On the limits of evidence accumulation of the preconscious percept
Introduction
It is uncontroversial to believe that memories for a stimulus are strengthened through repeated experience of that stimulus. Indeed, Endress and Potter (2014) have explicitly shown this to be the case, even for briefly fixated objects. However, a key question is the role of conscious perception in this process. In this respect, the scenario presented in Case 1 in Fig. 1 is not controversial; that is, if a stimulus is consciously perceived, some sort of “trace” (whether activation-based or synaptic) of that stimulus would typically form after the moment of awareness. Furthermore, such a trace could accumulate over repeated presentations, i.e. there would be evidence accumulation.
What happens though, in the case of stimuli that do not reach awareness is less clear. That is, would it be possible for the trace of an item to strengthen, i.e. for evidence to accumulate, through repeated presentation if none of those presentations induced a conscious percept, such that conscious perception becomes more likely with further presentations, as in Case 2 of Fig. 1. In contrast, it could be the case, as shown in Case 3, that stimuli that do not reach a threshold of awareness do not leave a trace that accumulates over multiple exposures.
This is the question we consider in this paper, viz, we seek to determine whether the brain behaves as Case 2 or Case 3 of Fig. 1. In other words, do representation traces for stimuli registered below the awareness threshold, dissipate back to baseline so quickly that there is effectively no evidence accumulation for the preconscious percept? (How these different modes of evidence accumulation relate to relevant phenomena in the literature, such as subliminal priming, is considered in the Discussion section.)
To answer this question, one needs a means to present a lot of stimuli in such a way that many do not cross the awareness threshold. The natural way to do this is with Rapid Serial Visual Presentation (RSVP), for which it is known that only a small subset of the presented stimuli are reportable, or indeed recognisable (Bowman et al., 2013; Bowman, Filetti, Alsufyani, Janssen, & Su, 2014; Potter, 1976).

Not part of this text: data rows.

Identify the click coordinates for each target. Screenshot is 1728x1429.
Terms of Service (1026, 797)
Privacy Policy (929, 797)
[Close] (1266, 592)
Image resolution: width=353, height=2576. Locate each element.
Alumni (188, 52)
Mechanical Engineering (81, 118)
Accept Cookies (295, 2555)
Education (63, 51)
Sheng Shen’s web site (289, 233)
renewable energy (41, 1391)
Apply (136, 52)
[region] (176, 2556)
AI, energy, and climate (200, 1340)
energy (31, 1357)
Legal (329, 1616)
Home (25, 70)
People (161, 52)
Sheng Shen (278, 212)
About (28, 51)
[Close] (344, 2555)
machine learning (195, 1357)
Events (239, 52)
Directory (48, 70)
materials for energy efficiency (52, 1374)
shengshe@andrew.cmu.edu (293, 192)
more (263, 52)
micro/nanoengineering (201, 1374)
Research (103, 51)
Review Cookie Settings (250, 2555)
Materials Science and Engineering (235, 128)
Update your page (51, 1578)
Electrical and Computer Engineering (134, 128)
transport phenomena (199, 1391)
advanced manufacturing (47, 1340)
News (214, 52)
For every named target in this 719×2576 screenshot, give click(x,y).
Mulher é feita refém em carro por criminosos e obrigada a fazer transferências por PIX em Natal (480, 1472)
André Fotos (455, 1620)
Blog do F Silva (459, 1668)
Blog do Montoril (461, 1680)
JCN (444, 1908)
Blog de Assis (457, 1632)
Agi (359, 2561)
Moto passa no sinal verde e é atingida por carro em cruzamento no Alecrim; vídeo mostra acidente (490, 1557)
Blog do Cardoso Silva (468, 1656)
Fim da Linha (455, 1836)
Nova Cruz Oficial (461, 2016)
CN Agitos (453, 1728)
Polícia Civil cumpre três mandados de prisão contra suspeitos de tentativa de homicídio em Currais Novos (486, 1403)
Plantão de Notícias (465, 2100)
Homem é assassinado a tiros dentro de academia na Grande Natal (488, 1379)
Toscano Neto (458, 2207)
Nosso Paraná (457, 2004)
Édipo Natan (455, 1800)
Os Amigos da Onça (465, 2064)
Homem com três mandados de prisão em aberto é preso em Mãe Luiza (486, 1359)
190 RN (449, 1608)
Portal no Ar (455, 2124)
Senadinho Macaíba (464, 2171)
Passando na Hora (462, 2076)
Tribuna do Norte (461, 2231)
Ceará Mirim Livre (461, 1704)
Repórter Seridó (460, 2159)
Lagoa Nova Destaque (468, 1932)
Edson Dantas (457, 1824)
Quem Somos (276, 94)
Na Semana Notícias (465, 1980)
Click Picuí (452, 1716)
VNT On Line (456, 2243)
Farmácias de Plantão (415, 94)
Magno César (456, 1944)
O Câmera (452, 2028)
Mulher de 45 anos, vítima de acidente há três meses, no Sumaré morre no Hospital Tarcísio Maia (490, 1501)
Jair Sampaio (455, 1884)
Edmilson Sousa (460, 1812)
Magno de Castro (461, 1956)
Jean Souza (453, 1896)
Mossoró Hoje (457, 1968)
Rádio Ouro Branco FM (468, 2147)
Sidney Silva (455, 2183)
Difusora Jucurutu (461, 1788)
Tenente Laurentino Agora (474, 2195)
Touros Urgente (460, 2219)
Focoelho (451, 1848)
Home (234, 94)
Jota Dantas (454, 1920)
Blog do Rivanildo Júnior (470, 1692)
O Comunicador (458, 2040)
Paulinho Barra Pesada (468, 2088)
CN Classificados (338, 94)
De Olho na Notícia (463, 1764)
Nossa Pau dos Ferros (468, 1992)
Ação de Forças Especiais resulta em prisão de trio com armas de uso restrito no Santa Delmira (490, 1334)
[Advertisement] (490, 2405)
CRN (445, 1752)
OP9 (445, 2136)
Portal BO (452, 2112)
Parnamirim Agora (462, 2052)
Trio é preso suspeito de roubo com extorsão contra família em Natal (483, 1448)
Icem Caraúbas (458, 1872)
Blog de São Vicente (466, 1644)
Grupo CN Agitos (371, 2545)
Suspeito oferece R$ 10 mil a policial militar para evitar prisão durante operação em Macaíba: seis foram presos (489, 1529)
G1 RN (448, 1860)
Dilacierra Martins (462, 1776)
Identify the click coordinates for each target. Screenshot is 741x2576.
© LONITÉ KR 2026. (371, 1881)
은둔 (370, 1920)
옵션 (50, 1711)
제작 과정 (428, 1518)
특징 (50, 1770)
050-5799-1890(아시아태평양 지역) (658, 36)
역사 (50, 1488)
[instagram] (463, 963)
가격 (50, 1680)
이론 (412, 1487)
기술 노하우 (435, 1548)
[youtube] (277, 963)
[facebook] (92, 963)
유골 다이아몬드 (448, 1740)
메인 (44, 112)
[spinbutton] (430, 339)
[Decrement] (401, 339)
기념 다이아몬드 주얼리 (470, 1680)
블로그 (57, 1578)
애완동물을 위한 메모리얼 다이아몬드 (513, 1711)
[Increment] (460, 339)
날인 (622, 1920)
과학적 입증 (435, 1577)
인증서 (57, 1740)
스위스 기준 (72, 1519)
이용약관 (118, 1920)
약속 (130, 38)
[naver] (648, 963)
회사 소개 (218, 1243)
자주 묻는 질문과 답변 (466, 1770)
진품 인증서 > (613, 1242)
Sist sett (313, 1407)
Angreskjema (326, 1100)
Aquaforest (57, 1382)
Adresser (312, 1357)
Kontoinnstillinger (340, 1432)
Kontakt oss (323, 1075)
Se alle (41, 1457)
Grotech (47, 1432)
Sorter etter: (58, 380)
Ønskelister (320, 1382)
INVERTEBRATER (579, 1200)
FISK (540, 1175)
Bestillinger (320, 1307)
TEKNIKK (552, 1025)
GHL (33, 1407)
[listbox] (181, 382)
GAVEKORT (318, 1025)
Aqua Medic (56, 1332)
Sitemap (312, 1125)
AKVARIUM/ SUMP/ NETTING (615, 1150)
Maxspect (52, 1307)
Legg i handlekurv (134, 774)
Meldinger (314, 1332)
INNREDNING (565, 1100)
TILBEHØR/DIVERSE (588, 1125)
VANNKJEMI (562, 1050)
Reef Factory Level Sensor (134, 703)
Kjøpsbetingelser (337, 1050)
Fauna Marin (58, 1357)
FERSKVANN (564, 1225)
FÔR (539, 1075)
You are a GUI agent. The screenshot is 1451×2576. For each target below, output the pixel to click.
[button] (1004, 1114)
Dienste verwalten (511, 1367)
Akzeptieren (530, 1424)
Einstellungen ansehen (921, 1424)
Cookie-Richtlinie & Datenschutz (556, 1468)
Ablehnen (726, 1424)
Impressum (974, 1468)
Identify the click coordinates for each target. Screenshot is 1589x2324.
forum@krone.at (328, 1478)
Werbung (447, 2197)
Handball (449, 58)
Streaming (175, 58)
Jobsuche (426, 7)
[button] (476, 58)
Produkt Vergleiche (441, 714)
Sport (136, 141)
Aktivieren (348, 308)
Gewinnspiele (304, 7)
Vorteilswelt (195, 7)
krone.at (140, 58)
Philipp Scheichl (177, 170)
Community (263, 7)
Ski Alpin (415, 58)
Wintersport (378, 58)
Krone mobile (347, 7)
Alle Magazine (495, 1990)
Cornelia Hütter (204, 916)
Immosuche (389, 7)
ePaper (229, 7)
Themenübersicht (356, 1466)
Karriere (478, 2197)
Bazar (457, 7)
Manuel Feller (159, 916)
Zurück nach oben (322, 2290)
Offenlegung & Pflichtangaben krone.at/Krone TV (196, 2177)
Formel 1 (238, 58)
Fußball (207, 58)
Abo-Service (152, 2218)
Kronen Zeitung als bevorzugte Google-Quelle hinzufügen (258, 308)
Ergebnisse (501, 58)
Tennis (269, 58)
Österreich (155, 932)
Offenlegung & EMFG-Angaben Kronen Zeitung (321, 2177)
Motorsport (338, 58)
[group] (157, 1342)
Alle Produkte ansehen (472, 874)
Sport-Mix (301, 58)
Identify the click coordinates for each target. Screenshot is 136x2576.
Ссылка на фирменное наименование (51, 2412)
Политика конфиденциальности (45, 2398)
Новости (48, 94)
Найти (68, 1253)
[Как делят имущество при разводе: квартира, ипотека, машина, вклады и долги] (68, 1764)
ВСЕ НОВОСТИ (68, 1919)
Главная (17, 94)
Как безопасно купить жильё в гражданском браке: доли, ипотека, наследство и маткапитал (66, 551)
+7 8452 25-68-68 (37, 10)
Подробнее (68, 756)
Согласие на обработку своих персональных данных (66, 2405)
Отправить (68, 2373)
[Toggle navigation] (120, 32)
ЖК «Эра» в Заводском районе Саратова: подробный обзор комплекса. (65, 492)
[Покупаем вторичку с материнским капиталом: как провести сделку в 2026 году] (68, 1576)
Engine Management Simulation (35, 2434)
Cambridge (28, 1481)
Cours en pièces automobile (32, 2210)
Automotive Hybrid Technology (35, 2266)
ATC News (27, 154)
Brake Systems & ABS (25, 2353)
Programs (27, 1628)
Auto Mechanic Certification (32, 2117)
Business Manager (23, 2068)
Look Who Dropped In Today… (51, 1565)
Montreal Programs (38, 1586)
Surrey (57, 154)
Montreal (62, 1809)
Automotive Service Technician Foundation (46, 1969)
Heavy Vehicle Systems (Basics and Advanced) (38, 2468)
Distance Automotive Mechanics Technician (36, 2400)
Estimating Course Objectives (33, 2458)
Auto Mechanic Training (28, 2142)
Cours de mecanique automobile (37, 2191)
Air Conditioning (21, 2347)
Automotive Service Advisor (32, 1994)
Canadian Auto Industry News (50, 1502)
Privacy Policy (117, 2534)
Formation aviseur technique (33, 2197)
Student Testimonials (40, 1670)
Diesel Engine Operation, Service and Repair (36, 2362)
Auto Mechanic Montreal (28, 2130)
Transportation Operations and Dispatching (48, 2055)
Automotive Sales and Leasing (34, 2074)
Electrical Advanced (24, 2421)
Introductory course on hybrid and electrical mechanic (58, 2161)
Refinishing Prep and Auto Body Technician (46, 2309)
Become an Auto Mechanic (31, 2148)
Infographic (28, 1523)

In fact, there are previous studies that have considered the progressive strengthening of memories with RSVP (Albrecht & Vorberg, 2010; Endress & Potter, 2014; Subramaniam, Biederman, & Madigan, 2000). For example, Endress and Potter (2014) reported that images (and words) presented more often across a number of Rapid Serial Visual Presentation (RSVP) streams were recognized more accurately in a final recognition test. Given that, as previously discussed, in RSVP studies, participants often show very poor recognition performance, Endress and Potter’s findings are open to the interpretation that some items leave memory traces that gain strength through repetition, despite not being consciously perceived. That is, although we will ultimately argue against this position, Endress & Potter’s findings open the possibility that Case 2 of Fig. 1 obtains and memories accumulate through repetition for the pre-conscious percept.
However, some studies have reported that most stimuli presented in RSVP do not display consolidation/evidence accumulation through repeated exposure. Subramaniam et al. (2000) presented participants with RSVP streams of drawings of objects. Participants were instructed to search for a target image. Crucially, some of the non-target pictures were presented 15 times on average before becoming a target. The results revealed an absence of a repetition effect; that is, participants were not better at detecting the targets that had previously been repeated relative to those presented once. In a similar vein, Bowman et al. (2014) presented participants RSVP streams of first names and they were instructed to search for a Fake Name (a name they were pretending was their name). In addition, in Experiment 3, they were instructed to search for frequently presented names; that is, they had to search for names simply on the basis that they were repeated. Importantly, these repeating names were presented as often as the Fakes (up to 50 times). The behavioural results (recall and recognition test at the end of the experiment) indicated that participants found it very hard to identify the repeated names; and consistent with this, in ERP findings, the Fake generated a clear P3 that was absent for the repeating name. As in Subramaniam et al. (2000), participants were actively searching for an additional item (Target in Subramanian et al, Fake in Bowman et al), which arguably could hinder the encoding process of repeating items.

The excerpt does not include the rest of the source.